Goal of the exercise -> Please update the records from the line containing "The height and width of the screenshot is (720, 1366)." through the line containing "Python Console is", inclusive, replacing "coordinate pair" with "pair of coordinates" and leaving everything else unchanged. Return only those lines.

Records for the exercise ->
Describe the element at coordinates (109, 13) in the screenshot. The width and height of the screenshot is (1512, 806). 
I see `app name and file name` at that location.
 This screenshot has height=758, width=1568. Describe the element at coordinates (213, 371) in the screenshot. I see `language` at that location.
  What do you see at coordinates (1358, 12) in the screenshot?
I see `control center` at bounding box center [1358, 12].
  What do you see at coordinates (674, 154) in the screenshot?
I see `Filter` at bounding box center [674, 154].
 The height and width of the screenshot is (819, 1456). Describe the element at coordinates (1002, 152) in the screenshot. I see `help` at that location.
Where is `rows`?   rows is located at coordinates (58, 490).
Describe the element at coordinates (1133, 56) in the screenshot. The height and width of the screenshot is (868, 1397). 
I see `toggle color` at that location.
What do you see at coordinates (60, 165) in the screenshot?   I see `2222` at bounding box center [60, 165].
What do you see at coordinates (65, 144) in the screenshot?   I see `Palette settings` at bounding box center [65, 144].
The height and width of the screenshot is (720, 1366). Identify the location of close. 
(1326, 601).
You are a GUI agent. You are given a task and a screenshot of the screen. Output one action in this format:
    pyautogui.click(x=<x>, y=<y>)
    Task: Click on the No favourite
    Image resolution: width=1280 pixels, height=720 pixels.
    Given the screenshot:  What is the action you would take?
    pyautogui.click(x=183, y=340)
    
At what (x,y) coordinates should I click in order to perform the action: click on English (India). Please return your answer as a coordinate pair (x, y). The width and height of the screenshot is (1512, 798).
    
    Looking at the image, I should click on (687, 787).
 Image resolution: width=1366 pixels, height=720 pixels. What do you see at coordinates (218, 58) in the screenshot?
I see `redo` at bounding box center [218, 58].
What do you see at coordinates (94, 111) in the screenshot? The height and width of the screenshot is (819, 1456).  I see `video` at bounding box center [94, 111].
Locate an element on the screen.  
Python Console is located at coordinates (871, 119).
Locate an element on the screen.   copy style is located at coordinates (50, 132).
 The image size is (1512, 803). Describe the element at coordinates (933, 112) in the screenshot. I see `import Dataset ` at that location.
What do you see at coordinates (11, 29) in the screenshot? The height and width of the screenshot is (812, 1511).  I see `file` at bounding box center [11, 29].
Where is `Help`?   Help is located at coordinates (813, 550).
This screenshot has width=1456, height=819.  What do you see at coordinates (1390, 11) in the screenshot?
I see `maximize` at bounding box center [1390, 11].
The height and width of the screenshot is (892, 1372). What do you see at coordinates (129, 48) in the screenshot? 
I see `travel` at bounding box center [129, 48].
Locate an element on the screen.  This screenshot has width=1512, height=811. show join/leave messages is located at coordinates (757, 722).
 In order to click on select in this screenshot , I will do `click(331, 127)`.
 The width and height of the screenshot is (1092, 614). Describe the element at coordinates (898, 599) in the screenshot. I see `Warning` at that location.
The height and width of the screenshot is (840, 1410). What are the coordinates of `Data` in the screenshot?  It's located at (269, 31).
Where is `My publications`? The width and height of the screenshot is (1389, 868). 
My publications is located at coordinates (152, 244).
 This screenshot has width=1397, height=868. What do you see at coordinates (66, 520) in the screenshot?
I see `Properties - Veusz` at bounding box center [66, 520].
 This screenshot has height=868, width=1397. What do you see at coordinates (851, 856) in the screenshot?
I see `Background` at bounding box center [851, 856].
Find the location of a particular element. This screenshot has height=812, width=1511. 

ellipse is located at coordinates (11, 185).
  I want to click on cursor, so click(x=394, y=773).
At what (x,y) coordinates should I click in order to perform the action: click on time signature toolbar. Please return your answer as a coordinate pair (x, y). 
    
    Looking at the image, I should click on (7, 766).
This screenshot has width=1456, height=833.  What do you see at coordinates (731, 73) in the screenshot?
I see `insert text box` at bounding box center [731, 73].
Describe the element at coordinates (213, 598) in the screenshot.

Answer to the problem ->
The height and width of the screenshot is (720, 1366). Identify the location of close. 
(1326, 601).
You are a GUI agent. You are given a task and a screenshot of the screen. Output one action in this format:
    pyautogui.click(x=<x>, y=<y>)
    Task: Click on the No favourite
    Image resolution: width=1280 pixels, height=720 pixels.
    Given the screenshot:  What is the action you would take?
    pyautogui.click(x=183, y=340)
    
At what (x,y) coordinates should I click in order to perform the action: click on English (India). Please return your answer as a pair of coordinates (x, y). The width and height of the screenshot is (1512, 798).
    
    Looking at the image, I should click on (687, 787).
 Image resolution: width=1366 pixels, height=720 pixels. What do you see at coordinates (218, 58) in the screenshot?
I see `redo` at bounding box center [218, 58].
What do you see at coordinates (94, 111) in the screenshot? The height and width of the screenshot is (819, 1456).  I see `video` at bounding box center [94, 111].
Locate an element on the screen.  
Python Console is located at coordinates (871, 119).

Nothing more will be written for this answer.